Oma, I have a new goth dog collar for you to wear to your Rammstein concert.
I’m not sure what’s more entertaining here, the comments, or the general defensiveness of [zim]. It’s like he’s never read hackaday before. Srsly dude? Chill.
I’m defensive by nature but I can live with it. Blame it on insecurity, I guess. I don’t read hackaday, either. I’m not sure to how to chill, but I can draw a pony.
Mark – I don’t see any comments saying, “Thanks for taking the time to document your project and sharing it with others” … so I’ll say it here. Your post plus all the comments DO help a lot of us who are still learning. Much appreciated.
You’re welcome! I usually learn more from the comments than I do from most tutorials, including my own :)
jazzy power bases come with a few different controllers/joysticks depending on the model… in my experience as a medical equipment/power mobility repair tech, every power chair or scooter i’ve ever seen comes with physical motor brakes that are not dependent on the control units. when the power is off the brake is engaged, unless the “neutral” lever is flipped, but you have to actually do that by hand.

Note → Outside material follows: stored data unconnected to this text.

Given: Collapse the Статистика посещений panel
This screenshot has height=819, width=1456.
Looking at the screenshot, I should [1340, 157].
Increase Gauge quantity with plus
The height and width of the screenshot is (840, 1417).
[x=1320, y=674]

i would like to grab one of those sparkfun controller boards and wire up the dead machine i have in the basement at work. load carrying capacity on those things is about 300-350 lbs on average, with approximately 15-20 miles on a full charge. 24v systems with agm or gel batteries and SOME models can be mildly customized with high torque OR high speed motors…
power chairs and scooters both use gearboxes or transaxles, so you will have to work with that, but as far as a good, quick place to start you can find “dead” units in the classifieds or yard sales pretty cheap, or free. who wouldn’t want a 150lb semi-autonomous vehicle that can carry 300 lbs on average terrain? with the right mods they can be made to go off road and are generally very sturdy… some even have articulated suspension that could be played with, too. FUN!
One of the first things I did was to remove the brakes. They required power to keep them ‘open’ much like air-brakes actually require pressure for the wheels to turn. Had I left the brakes on the motors, something similar to this circuit would still be required to engage them when signal was lost. It would also have to cut the motors so they did not overpower the brakes. This was all handled by the OEM controller, but with great restriction on speed, acceleration and input methods.
I don’t see that SparkFun offers a controller rated at more than 15 amps, so you might want to look at offerings like those of Dimension Engineering. I’m using the Sabertooth (http://www.dimensionengineering.com/products/sabertooth2x25) dual 25 amp controller which employs regenerative braking and offers a number of input schemes.
Right on about the used power chairs. I paid $150 for this one and sold the OEM controller/joystick for $100 and ended up with a carrying capacity of 300lbs at 5MPH for 15 miles for $50.